Buzz-worthy dining venues are in especially high demand. Grove competitor Westfield Century City mall, for example, is set this summer to open the West Coast’s first Eataly, a popular Italian food marketplace co-developed by celebrity chef Mario Batali.

French-born Ansel, 39, is also one of the world’s hottest chefs. The New York Post dubbed him “the Willy Wonka of New York” for his crowd-pleasing confections including frozen s’mores, baked-to-order madeleines and the copyrighted Cronut, a cross between a doughnut and a croissant said to provoke swooning.

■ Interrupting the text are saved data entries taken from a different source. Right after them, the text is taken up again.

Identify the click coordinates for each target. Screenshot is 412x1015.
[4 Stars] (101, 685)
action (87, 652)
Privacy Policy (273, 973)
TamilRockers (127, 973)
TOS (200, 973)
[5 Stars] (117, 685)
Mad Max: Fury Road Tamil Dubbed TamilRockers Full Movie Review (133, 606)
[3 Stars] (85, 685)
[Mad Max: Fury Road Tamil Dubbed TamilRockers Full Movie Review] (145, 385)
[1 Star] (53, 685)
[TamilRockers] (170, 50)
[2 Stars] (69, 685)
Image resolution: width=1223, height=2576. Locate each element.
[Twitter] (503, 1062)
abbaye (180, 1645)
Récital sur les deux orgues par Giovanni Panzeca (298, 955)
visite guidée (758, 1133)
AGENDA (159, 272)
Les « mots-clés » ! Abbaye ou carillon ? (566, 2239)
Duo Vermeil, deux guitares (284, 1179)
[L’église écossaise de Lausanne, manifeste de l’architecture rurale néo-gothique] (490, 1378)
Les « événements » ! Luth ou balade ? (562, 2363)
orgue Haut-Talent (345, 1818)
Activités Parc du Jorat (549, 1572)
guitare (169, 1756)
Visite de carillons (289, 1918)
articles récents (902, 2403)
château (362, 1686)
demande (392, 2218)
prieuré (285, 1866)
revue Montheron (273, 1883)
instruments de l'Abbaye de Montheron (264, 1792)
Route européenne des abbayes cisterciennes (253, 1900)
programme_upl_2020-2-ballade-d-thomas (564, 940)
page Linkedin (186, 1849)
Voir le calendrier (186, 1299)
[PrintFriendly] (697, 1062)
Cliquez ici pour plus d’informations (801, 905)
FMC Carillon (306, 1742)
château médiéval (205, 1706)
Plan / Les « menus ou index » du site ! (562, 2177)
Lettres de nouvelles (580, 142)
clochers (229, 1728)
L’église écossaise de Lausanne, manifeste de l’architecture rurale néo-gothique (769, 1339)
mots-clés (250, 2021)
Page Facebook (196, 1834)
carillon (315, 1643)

When word went out that Ansel would open a temporary “pop-up” store at Barneys in the Grove in February 2014, about 750 people lined up starting at 2 a.m. in the midst of a downpour. The turnout caught him by surprise.

“We were warned that people don’t drive in L.A. when it’s raining,” he recalled in a phone interview from New York. “And we had a crazy line.”

Grove workers brought coffee to the people waiting, entertained them with live music and set up a sound system so Ansel could speak to his fans. The turnout and the support from the Grove helped persuade Ansel to land there, he said, as did the size of the kitchen he will occupy. Ansel will take over one of the prime spaces at the Grove that has been home to Morels French Steakhouse & Bistro since the mall opened 15 years ago. Morels will close at the end of the month.

“My first kitchen was 8 by 10 feet with one table,” Ansel said. “To have more space for me to express myself with a restaurant is an important opportunity for me.”

When it opens in the fall, his yet-to-be-named eating house will seat 150 in an upstairs space that includes an outdoor terrace and a 10-seat private dining room. Downstairs in a bakery setting will be indoor and outdoor seating for another 70 diners. Backing Ansel will be about 80 employees.

The expansion comes with some risk to Ansel’s reputation. His bakeries in New York, Tokyo and London have brought him acclaim as a pastry chef, but lunch and dinner are a new frontier. Early in his career he trained as a savory chef and since then “I have learned how to cook,” he said.

It’s too early to say precisely what he is going to serve, Ansel said, but “it’s going to be exciting and creative food that makes people feel comfortable.”

Caruso scoffed at the notion that malls are growing obsolete — visitor traffic was up 8% last year at the Grove and the Americana, he said — but acknowledged that he feels pressure to attract alluring shops and restaurants as guests’ tastes grow increasingly sophisticated.

“We are working harder to find more unique offerings that are first to market,” he said. Standing out in the competitive local restaurant scene is especially challenging.

“L.A. is more of a foodie town than it ever has been,” Caruso said. People expect “super cool food at every price point.”

Caruso’s company is “particularly good at making shopping centers experiential,” said retail real estate consultant Peter Lynch of A&G Realty Partners, who was not involved in the deal between Ansel and Caruso.

Ansel’s high profile casts a wide net, Lynch said. “Baby boomers will respond to a name like Dominique’s,” he said, even though they don’t visit malls much anymore. Millennials aren’t typically fond of malls either, but they do crave new experiences and “love to go out and eat.”

To Ansel, the move is a gamble because he doesn’t think he has found a reliable formula for success.

“People ask for my marketing strategy and my PR campaign,” he said, but his bakery “took off by itself” from that tiny kitchen he founded in 2011 with all his savings and four employees.

“You keep on trying and you keep on testing to keep customers excited,” he said. “You cannot plan on something like this to happen.”